Lo schema sarebbe questo: uomini della mafia minacciarono gli interessi di quelle società, mentre Dell’Utri li protesse, giungendo a patti con loro. Vale per tutti gli imprenditori che pagano il pizzo o vale solo per Dell’Utri? Vale per la Standa o vale anche per le Coop rosse e per le imprese nazionali di costruzione? Qual è il confine fra l’essere vittima di un ricatto e l’essere complici di un crimine? E’ ovvio che pagando il pizzo, o fornendo altre utilità, si rafforza l’organizzazione criminale, ma vale per ogni dove, mica solo in questo caso. Il codice penale descrive una condotta specifica per chi non concorre a commettere un reato, ma ne favorisce l’esecuzione o gli artefici, e la chiama “favoreggiamento”. Si sa, insomma, cosa sia il “concorso” e si conoscono i contorni del “favoreggiamento”, nell’un caso come nell’altro dovendosi provare specifiche condotte. Quel che non si sa, invece, è cosa sia il “concorso esterno in associazione mafiosa”, e non si sa perché nel codice non c’è scritto, essendo un reato frutto della giurisprudenza, delle sentenze, non della volontà del legislatore, con il risultato che tale reato è stiracchiabile quanto lo scroto e non è affatto chiaro come lo si dimostri, quindi come ci si difenda.
Se Dell’Utri fosse stato condannato per favoreggiamento o per concorso nel reato la partita sarebbe esclusivamente giudiziaria e a giocare dovrebbero essere solo gli avvocati. Ma la condanna per concorso esterno pone un problema politico, perché quel reato è un’arma puntata contro chiunque abbia un ruolo pubblico. Come, infatti, testimoniano i casi di Totò Cuffaro e Raffaele Lombardo, assieme a molti altri. Tocca al legislatore intervenire, restaurando la sovranità della legge e senza lasciarsi intimidire. Da anni, invece, è immobilizzato dal timore e dal ricatto.

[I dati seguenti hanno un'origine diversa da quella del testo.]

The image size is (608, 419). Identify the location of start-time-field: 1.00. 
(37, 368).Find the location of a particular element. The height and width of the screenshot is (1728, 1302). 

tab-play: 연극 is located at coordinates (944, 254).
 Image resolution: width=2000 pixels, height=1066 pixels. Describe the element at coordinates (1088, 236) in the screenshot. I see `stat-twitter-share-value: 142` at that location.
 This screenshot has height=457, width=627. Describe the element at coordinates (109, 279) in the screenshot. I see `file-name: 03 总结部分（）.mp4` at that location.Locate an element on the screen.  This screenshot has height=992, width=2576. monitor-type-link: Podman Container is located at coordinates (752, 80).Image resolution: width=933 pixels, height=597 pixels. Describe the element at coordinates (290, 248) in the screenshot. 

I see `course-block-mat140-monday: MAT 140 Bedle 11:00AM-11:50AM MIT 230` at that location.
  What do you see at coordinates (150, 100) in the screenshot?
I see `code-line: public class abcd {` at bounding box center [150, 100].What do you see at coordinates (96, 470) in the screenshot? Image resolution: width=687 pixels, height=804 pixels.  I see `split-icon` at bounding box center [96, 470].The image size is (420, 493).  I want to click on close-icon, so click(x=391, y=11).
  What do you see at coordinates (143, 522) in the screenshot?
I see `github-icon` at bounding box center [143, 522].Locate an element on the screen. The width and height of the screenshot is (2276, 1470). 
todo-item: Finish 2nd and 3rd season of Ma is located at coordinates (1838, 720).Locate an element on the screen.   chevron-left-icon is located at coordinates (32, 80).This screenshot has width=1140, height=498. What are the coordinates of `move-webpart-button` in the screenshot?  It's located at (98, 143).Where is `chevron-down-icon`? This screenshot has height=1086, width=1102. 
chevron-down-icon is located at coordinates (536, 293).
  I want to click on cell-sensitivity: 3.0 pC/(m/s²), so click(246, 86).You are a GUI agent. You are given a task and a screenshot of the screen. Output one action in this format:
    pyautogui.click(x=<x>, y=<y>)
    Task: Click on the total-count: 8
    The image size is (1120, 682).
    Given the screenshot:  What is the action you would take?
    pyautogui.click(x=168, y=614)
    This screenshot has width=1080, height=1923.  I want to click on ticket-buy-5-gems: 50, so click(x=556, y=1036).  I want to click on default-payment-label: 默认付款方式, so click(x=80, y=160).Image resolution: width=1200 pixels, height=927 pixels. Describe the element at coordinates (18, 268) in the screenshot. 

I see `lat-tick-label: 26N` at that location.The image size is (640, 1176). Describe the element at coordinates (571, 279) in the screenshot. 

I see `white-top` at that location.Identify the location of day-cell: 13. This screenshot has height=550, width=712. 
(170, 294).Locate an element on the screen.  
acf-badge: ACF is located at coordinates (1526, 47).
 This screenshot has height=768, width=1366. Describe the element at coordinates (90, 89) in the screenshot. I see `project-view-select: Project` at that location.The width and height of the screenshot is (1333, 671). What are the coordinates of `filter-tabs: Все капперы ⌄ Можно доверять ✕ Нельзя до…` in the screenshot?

Puntare tutto, invece, sull’assoluzione per i fatti politici, ritenendo accettabile la condanna per quelli criminali, significa dimenticare che questi ultimi sarebbero stati commessi nell’interesse dell’attuale presidente del Consiglio, del capo della maggioranza parlamentare. Impossibile essere ciechi al punto da non vedere l’inconciliabilità di quella verità processuale con la realtà istituzionale. Diciamolo in modo più piatto e ruvido: qui non si parla di qualche fattura falsa, o di qualche furbata in bilancio, che sono attività illecite ma ricompresse nella normale amministrazione, qui si parla di avere favorito la mafia. Con una sentenza simile non si convive. Né gli interessati né l’Italia.
I giudici di Palermo, come qui denunciammo, sono stati a loro volta intimiditi, al punto da sentire il bisogno, prima d’entrare in camera di consiglio, di comunicare che avrebbero fatto il loro dovere senza condizionamenti. Roba mai vista. La loro sentenza annienta un pezzo, il più eclatante, del teorema accusatorio, ma non risolve il problema. E il problema non è salvare Dell’Utri dalla condanna, ma salvare il codice penale dal fai da te giurisprudenziale. Noi non facciamo processi a mezzo stampa, né per accusare (come fanno tutti gli altri) né per difendere (quando si tratta di loro amici), noi avvertiamo che senza certezza del diritto un Paese affonda nella palta e nel ricatto. Dove noi, del resto, già mariniamo da tempo.